Once you have read the records below, print them again exactly as they stand.

■ ■ ■ ■ ■ ■ ■

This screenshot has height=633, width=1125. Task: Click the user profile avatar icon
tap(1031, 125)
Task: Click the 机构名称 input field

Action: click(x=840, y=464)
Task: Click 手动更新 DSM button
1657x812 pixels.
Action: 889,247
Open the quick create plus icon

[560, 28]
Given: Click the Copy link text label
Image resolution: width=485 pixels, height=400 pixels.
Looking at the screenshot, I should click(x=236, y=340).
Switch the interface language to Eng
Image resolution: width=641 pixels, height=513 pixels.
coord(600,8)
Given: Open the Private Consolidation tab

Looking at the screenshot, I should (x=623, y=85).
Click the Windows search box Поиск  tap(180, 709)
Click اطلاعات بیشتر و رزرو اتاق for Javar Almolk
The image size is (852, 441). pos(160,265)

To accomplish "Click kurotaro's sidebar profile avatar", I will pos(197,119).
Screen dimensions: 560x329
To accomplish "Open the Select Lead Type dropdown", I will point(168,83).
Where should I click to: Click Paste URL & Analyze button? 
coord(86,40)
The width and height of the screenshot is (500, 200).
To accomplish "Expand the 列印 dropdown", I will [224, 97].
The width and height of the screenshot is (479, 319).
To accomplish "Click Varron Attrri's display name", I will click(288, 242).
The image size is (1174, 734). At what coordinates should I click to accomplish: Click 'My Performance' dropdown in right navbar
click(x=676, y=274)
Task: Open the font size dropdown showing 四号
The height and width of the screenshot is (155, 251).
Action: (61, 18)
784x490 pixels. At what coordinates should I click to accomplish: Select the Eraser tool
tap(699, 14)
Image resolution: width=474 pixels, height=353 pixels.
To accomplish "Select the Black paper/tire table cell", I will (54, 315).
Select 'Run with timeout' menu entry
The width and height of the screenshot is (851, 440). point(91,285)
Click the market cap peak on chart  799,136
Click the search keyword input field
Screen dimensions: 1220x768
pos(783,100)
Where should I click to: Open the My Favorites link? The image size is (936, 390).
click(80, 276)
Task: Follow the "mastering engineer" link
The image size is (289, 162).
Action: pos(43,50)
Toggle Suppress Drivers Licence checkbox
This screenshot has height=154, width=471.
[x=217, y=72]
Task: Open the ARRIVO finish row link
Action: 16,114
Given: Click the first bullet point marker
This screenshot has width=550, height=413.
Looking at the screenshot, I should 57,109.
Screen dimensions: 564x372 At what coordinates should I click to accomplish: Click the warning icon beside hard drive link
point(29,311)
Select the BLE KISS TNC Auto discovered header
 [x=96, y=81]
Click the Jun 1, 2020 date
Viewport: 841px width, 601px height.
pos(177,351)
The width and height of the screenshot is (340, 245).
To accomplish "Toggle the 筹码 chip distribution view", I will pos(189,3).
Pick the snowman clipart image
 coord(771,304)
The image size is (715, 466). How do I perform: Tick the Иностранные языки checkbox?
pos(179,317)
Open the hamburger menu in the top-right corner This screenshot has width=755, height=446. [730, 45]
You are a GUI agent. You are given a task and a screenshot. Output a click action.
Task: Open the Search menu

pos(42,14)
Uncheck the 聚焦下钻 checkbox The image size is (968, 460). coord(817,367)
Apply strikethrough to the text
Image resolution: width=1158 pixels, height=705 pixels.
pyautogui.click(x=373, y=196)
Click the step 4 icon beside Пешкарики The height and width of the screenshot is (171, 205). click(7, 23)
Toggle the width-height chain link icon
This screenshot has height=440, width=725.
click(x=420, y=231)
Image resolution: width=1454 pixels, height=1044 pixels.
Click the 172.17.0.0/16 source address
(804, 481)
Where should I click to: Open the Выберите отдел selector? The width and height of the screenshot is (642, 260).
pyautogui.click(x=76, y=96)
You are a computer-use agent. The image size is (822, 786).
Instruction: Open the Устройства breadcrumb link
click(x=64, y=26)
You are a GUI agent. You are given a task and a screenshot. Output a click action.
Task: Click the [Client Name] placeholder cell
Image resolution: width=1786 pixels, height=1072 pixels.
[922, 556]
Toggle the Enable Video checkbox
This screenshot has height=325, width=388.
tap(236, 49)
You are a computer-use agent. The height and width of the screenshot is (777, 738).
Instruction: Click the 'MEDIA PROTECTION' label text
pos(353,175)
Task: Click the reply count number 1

■ ■ ■ ■ ■ ■ ■

▶ _ANSWER FOR THE TASK_:
This screenshot has height=633, width=1125. Task: Click the user profile avatar icon
tap(1031, 125)
Task: Click the 机构名称 input field

Action: click(x=840, y=464)
Task: Click 手动更新 DSM button
1657x812 pixels.
Action: 889,247
Open the quick create plus icon

[560, 28]
Given: Click the Copy link text label
Image resolution: width=485 pixels, height=400 pixels.
Looking at the screenshot, I should click(x=236, y=340).
Switch the interface language to Eng
Image resolution: width=641 pixels, height=513 pixels.
coord(600,8)
Given: Open the Private Consolidation tab

Looking at the screenshot, I should (x=623, y=85).
Click the Windows search box Поиск  tap(180, 709)
Click اطلاعات بیشتر و رزرو اتاق for Javar Almolk
The image size is (852, 441). pos(160,265)

To accomplish "Click kurotaro's sidebar profile avatar", I will pos(197,119).
Screen dimensions: 560x329
To accomplish "Open the Select Lead Type dropdown", I will point(168,83).
Where should I click to: Click Paste URL & Analyze button? 
coord(86,40)
The width and height of the screenshot is (500, 200).
To accomplish "Expand the 列印 dropdown", I will [224, 97].
The width and height of the screenshot is (479, 319).
To accomplish "Click Varron Attrri's display name", I will click(288, 242).
The image size is (1174, 734). At what coordinates should I click to accomplish: Click 'My Performance' dropdown in right navbar
click(x=676, y=274)
Task: Open the font size dropdown showing 四号
The height and width of the screenshot is (155, 251).
Action: (61, 18)
784x490 pixels. At what coordinates should I click to accomplish: Select the Eraser tool
tap(699, 14)
Image resolution: width=474 pixels, height=353 pixels.
To accomplish "Select the Black paper/tire table cell", I will (54, 315).
Select 'Run with timeout' menu entry
The width and height of the screenshot is (851, 440). point(91,285)
Click the market cap peak on chart  799,136
Click the search keyword input field
Screen dimensions: 1220x768
pos(783,100)
Where should I click to: Open the My Favorites link? The image size is (936, 390).
click(80, 276)
Task: Follow the "mastering engineer" link
The image size is (289, 162).
Action: pos(43,50)
Toggle Suppress Drivers Licence checkbox
This screenshot has height=154, width=471.
[x=217, y=72]
Task: Open the ARRIVO finish row link
Action: 16,114
Given: Click the first bullet point marker
This screenshot has width=550, height=413.
Looking at the screenshot, I should 57,109.
Screen dimensions: 564x372 At what coordinates should I click to accomplish: Click the warning icon beside hard drive link
point(29,311)
Select the BLE KISS TNC Auto discovered header
 [x=96, y=81]
Click the Jun 1, 2020 date
Viewport: 841px width, 601px height.
pos(177,351)
The width and height of the screenshot is (340, 245).
To accomplish "Toggle the 筹码 chip distribution view", I will pos(189,3).
Pick the snowman clipart image
 coord(771,304)
The image size is (715, 466). How do I perform: Tick the Иностранные языки checkbox?
pos(179,317)
Open the hamburger menu in the top-right corner This screenshot has width=755, height=446. [730, 45]
You are a GUI agent. You are given a task and a screenshot. Output a click action.
Task: Open the Search menu

pos(42,14)
Uncheck the 聚焦下钻 checkbox The image size is (968, 460). coord(817,367)
Apply strikethrough to the text
Image resolution: width=1158 pixels, height=705 pixels.
pyautogui.click(x=373, y=196)
Click the step 4 icon beside Пешкарики The height and width of the screenshot is (171, 205). click(7, 23)
Toggle the width-height chain link icon
This screenshot has height=440, width=725.
click(x=420, y=231)
Image resolution: width=1454 pixels, height=1044 pixels.
Click the 172.17.0.0/16 source address
(804, 481)
Where should I click to: Open the Выберите отдел selector? The width and height of the screenshot is (642, 260).
pyautogui.click(x=76, y=96)
You are a computer-use agent. The image size is (822, 786).
Instruction: Open the Устройства breadcrumb link
click(x=64, y=26)
You are a GUI agent. You are given a task and a screenshot. Output a click action.
Task: Click the [Client Name] placeholder cell
Image resolution: width=1786 pixels, height=1072 pixels.
[922, 556]
Toggle the Enable Video checkbox
This screenshot has height=325, width=388.
tap(236, 49)
You are a computer-use agent. The height and width of the screenshot is (777, 738).
Instruction: Click the 'MEDIA PROTECTION' label text
pos(353,175)
Task: Click the reply count number 1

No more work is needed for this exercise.